• _Objective_:
Reproduce each of the items below word for word, line by line, without the pictures.

— begin Stored rows —

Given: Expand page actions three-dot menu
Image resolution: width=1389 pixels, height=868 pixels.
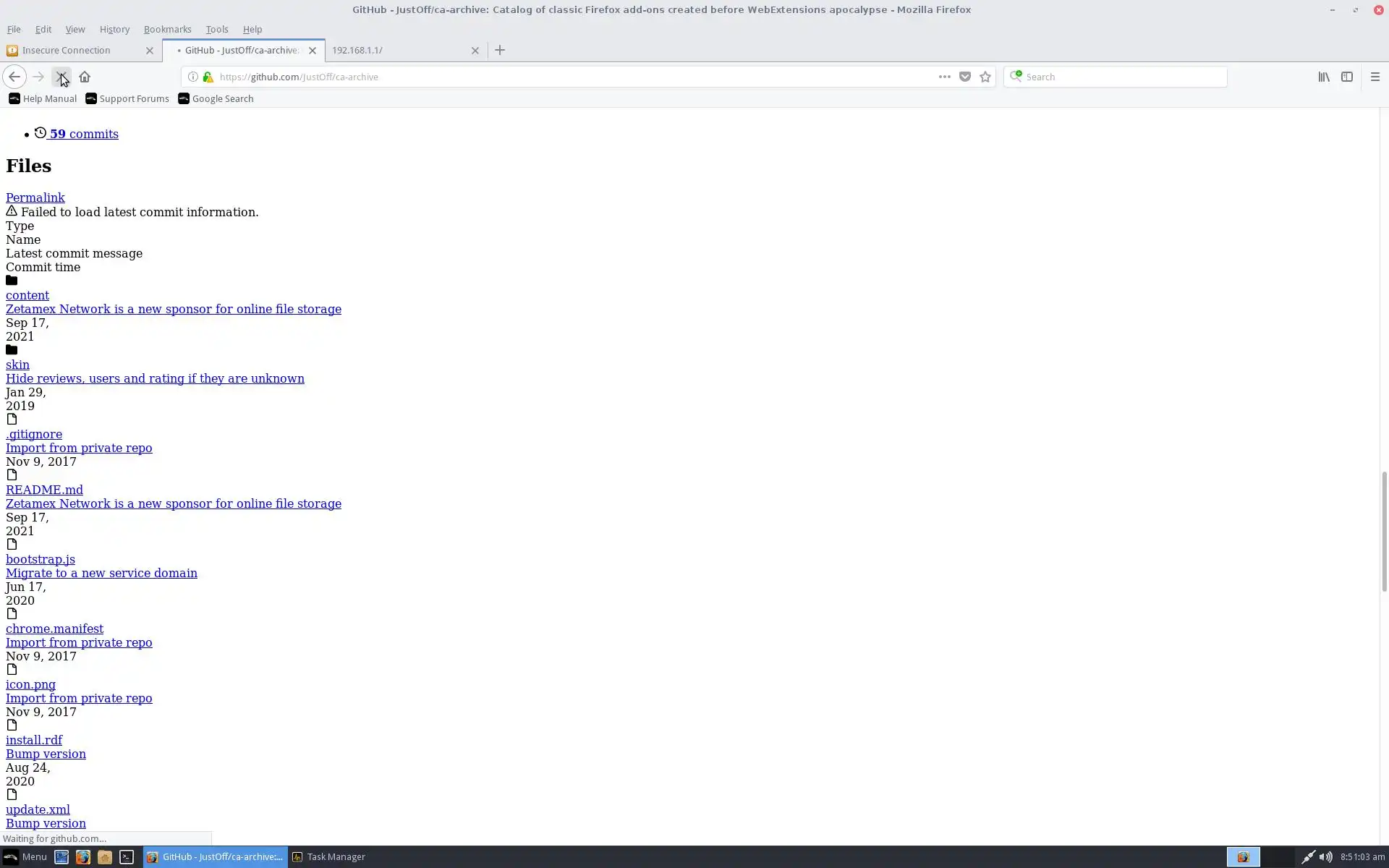Looking at the screenshot, I should point(944,77).
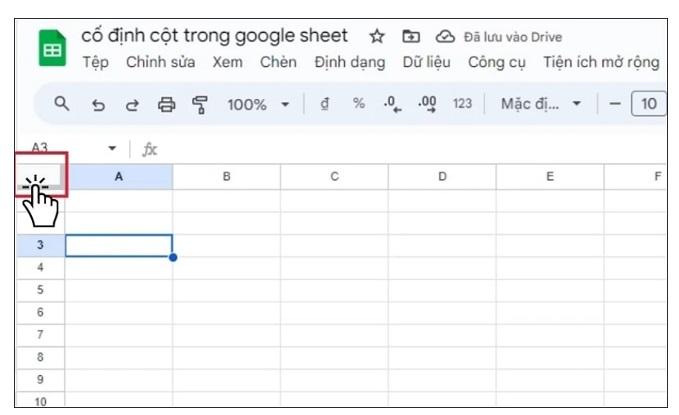679x415 pixels.
Task: Click the cloud saved status icon
Action: pos(444,36)
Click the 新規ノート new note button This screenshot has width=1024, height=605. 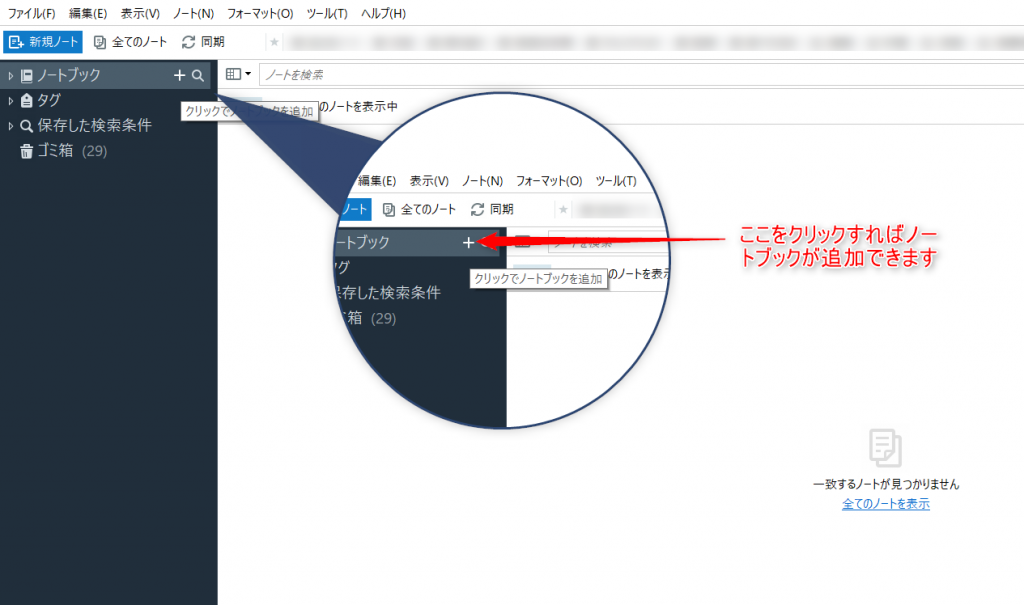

— end Stored rows —

• _Written response_:
Given: Expand page actions three-dot menu
Image resolution: width=1389 pixels, height=868 pixels.
Looking at the screenshot, I should point(944,77).
679x415 pixels.
Task: Click the cloud saved status icon
Action: pos(444,36)
Click the 新規ノート new note button This screenshot has width=1024, height=605. 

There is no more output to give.